-- Problem requirements --
Switch "Access Key" to "Secret Key" in the lines that begin at the one containing "Click the Access Key input field" and stop after the one containing "Action: click(540, 488)". Return only those lines, with nothing else changed.

-- Rows --
######

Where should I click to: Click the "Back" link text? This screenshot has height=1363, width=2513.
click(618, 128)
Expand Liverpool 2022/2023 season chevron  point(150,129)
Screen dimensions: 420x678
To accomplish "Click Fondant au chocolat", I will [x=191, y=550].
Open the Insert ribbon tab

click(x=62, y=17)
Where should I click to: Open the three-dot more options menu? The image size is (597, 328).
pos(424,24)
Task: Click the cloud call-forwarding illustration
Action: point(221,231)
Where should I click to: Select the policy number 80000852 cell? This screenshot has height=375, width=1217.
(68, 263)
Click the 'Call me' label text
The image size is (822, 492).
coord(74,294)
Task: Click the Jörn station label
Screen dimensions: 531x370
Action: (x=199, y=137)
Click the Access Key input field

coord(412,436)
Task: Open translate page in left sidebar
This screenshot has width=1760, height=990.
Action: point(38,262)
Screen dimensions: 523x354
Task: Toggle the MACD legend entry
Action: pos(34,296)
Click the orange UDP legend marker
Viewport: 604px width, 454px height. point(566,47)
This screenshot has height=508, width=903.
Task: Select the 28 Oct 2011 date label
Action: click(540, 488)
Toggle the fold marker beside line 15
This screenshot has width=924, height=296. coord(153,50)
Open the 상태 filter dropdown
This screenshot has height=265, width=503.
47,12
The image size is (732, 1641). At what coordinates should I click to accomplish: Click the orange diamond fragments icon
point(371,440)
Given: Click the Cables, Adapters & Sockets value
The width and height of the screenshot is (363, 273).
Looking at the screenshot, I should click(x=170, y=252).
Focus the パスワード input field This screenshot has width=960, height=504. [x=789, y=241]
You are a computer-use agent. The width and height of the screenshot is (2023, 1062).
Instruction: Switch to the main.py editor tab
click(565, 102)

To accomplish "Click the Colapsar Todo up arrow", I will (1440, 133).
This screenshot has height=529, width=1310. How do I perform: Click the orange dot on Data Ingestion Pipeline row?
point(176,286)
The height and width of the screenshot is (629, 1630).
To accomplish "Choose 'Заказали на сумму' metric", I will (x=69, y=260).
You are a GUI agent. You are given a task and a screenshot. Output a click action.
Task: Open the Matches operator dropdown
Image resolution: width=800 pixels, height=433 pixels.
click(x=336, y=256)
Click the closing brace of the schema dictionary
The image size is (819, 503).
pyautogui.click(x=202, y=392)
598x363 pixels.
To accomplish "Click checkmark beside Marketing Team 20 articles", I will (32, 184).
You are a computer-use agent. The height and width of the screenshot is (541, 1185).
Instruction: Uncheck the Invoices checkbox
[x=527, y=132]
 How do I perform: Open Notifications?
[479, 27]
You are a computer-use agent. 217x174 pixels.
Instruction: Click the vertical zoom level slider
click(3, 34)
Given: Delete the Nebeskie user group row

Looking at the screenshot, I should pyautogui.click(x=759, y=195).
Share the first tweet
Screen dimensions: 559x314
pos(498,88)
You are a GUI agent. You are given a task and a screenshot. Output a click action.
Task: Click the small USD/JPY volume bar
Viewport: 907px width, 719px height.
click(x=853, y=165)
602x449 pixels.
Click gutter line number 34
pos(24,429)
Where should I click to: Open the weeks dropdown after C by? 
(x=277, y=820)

######

-- Answer to the exercise --
Click the Secret Key input field

coord(412,436)
Task: Open translate page in left sidebar
This screenshot has width=1760, height=990.
Action: point(38,262)
Screen dimensions: 523x354
Task: Toggle the MACD legend entry
Action: pos(34,296)
Click the orange UDP legend marker
Viewport: 604px width, 454px height. point(566,47)
This screenshot has height=508, width=903.
Task: Select the 28 Oct 2011 date label
Action: click(540, 488)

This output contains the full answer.